[Data records]
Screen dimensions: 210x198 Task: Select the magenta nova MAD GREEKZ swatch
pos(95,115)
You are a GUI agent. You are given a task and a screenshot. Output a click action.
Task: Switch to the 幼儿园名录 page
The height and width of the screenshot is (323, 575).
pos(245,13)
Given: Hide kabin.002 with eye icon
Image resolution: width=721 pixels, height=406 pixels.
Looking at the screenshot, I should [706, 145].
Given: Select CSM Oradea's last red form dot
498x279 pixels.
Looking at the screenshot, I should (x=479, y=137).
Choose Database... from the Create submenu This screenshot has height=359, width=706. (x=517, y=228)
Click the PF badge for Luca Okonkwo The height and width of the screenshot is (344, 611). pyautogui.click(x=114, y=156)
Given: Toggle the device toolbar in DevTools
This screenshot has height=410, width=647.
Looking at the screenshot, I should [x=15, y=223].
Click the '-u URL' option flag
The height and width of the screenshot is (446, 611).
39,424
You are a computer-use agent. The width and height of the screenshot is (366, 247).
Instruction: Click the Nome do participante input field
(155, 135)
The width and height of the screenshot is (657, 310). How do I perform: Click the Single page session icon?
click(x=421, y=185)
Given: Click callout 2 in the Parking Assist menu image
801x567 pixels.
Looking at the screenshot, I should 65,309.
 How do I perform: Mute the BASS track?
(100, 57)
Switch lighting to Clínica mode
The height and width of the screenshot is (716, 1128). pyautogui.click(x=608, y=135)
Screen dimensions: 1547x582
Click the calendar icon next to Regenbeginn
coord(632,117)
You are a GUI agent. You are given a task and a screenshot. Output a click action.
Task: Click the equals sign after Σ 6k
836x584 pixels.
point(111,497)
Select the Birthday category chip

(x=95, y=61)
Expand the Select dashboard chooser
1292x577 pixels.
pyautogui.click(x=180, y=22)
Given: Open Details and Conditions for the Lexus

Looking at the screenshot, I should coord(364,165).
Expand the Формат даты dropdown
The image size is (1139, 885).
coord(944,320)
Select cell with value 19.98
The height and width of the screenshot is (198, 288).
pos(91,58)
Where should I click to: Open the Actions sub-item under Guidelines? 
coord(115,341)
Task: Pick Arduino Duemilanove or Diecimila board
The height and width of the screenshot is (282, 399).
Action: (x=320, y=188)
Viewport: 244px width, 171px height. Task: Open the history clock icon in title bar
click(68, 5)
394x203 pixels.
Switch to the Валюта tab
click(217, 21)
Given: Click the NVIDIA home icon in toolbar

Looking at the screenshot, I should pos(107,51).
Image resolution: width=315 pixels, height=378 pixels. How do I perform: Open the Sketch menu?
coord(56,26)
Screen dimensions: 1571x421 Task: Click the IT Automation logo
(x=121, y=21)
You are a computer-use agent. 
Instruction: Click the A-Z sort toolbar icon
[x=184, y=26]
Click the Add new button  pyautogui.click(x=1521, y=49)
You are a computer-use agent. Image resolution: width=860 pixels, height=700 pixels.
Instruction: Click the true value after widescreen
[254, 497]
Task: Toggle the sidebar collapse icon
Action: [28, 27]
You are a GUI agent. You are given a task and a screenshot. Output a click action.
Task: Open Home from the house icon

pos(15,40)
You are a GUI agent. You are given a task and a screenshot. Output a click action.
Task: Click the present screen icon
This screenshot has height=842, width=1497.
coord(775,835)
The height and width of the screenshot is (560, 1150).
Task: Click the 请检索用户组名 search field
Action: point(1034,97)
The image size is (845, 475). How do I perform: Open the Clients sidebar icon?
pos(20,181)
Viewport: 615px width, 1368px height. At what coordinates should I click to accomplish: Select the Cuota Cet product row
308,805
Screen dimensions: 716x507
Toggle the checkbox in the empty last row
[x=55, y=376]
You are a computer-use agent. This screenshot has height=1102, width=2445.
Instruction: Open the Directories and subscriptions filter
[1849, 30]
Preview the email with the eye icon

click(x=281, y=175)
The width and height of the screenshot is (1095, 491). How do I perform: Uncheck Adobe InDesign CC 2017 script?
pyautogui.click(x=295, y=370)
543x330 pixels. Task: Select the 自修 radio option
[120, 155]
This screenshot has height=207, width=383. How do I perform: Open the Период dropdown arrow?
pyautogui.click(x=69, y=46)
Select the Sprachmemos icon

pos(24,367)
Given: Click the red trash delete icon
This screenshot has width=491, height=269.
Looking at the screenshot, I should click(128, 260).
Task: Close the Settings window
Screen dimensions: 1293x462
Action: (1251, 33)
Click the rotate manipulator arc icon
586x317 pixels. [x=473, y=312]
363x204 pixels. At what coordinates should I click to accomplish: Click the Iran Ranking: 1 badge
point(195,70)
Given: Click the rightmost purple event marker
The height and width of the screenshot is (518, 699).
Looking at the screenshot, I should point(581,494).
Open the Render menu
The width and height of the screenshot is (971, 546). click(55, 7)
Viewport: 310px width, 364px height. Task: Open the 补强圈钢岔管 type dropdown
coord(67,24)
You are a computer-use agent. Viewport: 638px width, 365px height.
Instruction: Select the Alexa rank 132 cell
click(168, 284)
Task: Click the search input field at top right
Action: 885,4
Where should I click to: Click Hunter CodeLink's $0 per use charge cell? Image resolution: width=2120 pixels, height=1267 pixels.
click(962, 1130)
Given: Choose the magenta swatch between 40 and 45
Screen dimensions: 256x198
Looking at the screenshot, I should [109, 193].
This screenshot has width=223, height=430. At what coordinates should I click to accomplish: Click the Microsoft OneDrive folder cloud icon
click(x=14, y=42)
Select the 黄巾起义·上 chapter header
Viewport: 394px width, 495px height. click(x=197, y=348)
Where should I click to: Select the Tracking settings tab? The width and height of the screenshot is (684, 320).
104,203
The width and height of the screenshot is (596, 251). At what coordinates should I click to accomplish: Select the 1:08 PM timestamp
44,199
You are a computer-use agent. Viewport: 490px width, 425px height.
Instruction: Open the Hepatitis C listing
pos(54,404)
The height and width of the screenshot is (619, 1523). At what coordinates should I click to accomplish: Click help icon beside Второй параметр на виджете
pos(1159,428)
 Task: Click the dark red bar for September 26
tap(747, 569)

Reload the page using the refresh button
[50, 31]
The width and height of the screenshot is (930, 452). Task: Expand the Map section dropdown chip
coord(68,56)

● REQUIREMENT:
In every one of the items, swap "GUI agent" for "desktop agent", then write all the items out again with nothing else changed.

● RESULT BELOW:
Screen dimensions: 210x198 Task: Select the magenta nova MAD GREEKZ swatch
pos(95,115)
You are a desktop agent. You are given a task and a screenshot. Output a click action.
Task: Switch to the 幼儿园名录 page
The height and width of the screenshot is (323, 575).
pos(245,13)
Given: Hide kabin.002 with eye icon
Image resolution: width=721 pixels, height=406 pixels.
Looking at the screenshot, I should [706, 145].
Given: Select CSM Oradea's last red form dot
498x279 pixels.
Looking at the screenshot, I should (x=479, y=137).
Choose Database... from the Create submenu This screenshot has height=359, width=706. (x=517, y=228)
Click the PF badge for Luca Okonkwo The height and width of the screenshot is (344, 611). pyautogui.click(x=114, y=156)
Given: Toggle the device toolbar in DevTools
This screenshot has height=410, width=647.
Looking at the screenshot, I should [x=15, y=223].
Click the '-u URL' option flag
The height and width of the screenshot is (446, 611).
39,424
You are a computer-use agent. The width and height of the screenshot is (366, 247).
Instruction: Click the Nome do participante input field
(155, 135)
The width and height of the screenshot is (657, 310). How do I perform: Click the Single page session icon?
click(x=421, y=185)
Given: Click callout 2 in the Parking Assist menu image
801x567 pixels.
Looking at the screenshot, I should 65,309.
 How do I perform: Mute the BASS track?
(100, 57)
Switch lighting to Clínica mode
The height and width of the screenshot is (716, 1128). pyautogui.click(x=608, y=135)
Screen dimensions: 1547x582
Click the calendar icon next to Regenbeginn
coord(632,117)
You are a desktop agent. You are given a task and a screenshot. Output a click action.
Task: Click the equals sign after Σ 6k
836x584 pixels.
point(111,497)
Select the Birthday category chip

(x=95, y=61)
Expand the Select dashboard chooser
1292x577 pixels.
pyautogui.click(x=180, y=22)
Given: Open Details and Conditions for the Lexus

Looking at the screenshot, I should coord(364,165).
Expand the Формат даты dropdown
The image size is (1139, 885).
coord(944,320)
Select cell with value 19.98
The height and width of the screenshot is (198, 288).
pos(91,58)
Where should I click to: Open the Actions sub-item under Guidelines? 
coord(115,341)
Task: Pick Arduino Duemilanove or Diecimila board
The height and width of the screenshot is (282, 399).
Action: (x=320, y=188)
Viewport: 244px width, 171px height. Task: Open the history clock icon in title bar
click(68, 5)
394x203 pixels.
Switch to the Валюта tab
click(217, 21)
Given: Click the NVIDIA home icon in toolbar

Looking at the screenshot, I should pos(107,51).
Image resolution: width=315 pixels, height=378 pixels. How do I perform: Open the Sketch menu?
coord(56,26)
Screen dimensions: 1571x421 Task: Click the IT Automation logo
(x=121, y=21)
You are a computer-use agent. 
Instruction: Click the A-Z sort toolbar icon
[x=184, y=26]
Click the Add new button  pyautogui.click(x=1521, y=49)
You are a computer-use agent. Image resolution: width=860 pixels, height=700 pixels.
Instruction: Click the true value after widescreen
[254, 497]
Task: Toggle the sidebar collapse icon
Action: [28, 27]
You are a desktop agent. You are given a task and a screenshot. Output a click action.
Task: Open Home from the house icon

pos(15,40)
You are a desktop agent. You are given a task and a screenshot. Output a click action.
Task: Click the present screen icon
This screenshot has height=842, width=1497.
coord(775,835)
The height and width of the screenshot is (560, 1150).
Task: Click the 请检索用户组名 search field
Action: point(1034,97)
The image size is (845, 475). How do I perform: Open the Clients sidebar icon?
pos(20,181)
Viewport: 615px width, 1368px height. At what coordinates should I click to accomplish: Select the Cuota Cet product row
308,805
Screen dimensions: 716x507
Toggle the checkbox in the empty last row
[x=55, y=376]
You are a computer-use agent. This screenshot has height=1102, width=2445.
Instruction: Open the Directories and subscriptions filter
[1849, 30]
Preview the email with the eye icon

click(x=281, y=175)
The width and height of the screenshot is (1095, 491). How do I perform: Uncheck Adobe InDesign CC 2017 script?
pyautogui.click(x=295, y=370)
543x330 pixels. Task: Select the 自修 radio option
[120, 155]
This screenshot has height=207, width=383. How do I perform: Open the Период dropdown arrow?
pyautogui.click(x=69, y=46)
Select the Sprachmemos icon

pos(24,367)
Given: Click the red trash delete icon
This screenshot has width=491, height=269.
Looking at the screenshot, I should click(128, 260).
Task: Close the Settings window
Screen dimensions: 1293x462
Action: (1251, 33)
Click the rotate manipulator arc icon
586x317 pixels. [x=473, y=312]
363x204 pixels. At what coordinates should I click to accomplish: Click the Iran Ranking: 1 badge
point(195,70)
Given: Click the rightmost purple event marker
The height and width of the screenshot is (518, 699).
Looking at the screenshot, I should point(581,494).
Open the Render menu
The width and height of the screenshot is (971, 546). click(55, 7)
Viewport: 310px width, 364px height. Task: Open the 补强圈钢岔管 type dropdown
coord(67,24)
You are a computer-use agent. Viewport: 638px width, 365px height.
Instruction: Select the Alexa rank 132 cell
click(168, 284)
Task: Click the search input field at top right
Action: 885,4
Where should I click to: Click Hunter CodeLink's $0 per use charge cell? Image resolution: width=2120 pixels, height=1267 pixels.
click(962, 1130)
Given: Choose the magenta swatch between 40 and 45
Screen dimensions: 256x198
Looking at the screenshot, I should [109, 193].
This screenshot has width=223, height=430. At what coordinates should I click to accomplish: Click the Microsoft OneDrive folder cloud icon
click(x=14, y=42)
Select the 黄巾起义·上 chapter header
Viewport: 394px width, 495px height. click(x=197, y=348)
Where should I click to: Select the Tracking settings tab? The width and height of the screenshot is (684, 320).
104,203
The width and height of the screenshot is (596, 251). At what coordinates should I click to accomplish: Select the 1:08 PM timestamp
44,199
You are a computer-use agent. Viewport: 490px width, 425px height.
Instruction: Open the Hepatitis C listing
pos(54,404)
The height and width of the screenshot is (619, 1523). At what coordinates should I click to accomplish: Click help icon beside Второй параметр на виджете
pos(1159,428)
 Task: Click the dark red bar for September 26
tap(747, 569)

Reload the page using the refresh button
[50, 31]
The width and height of the screenshot is (930, 452). Task: Expand the Map section dropdown chip
coord(68,56)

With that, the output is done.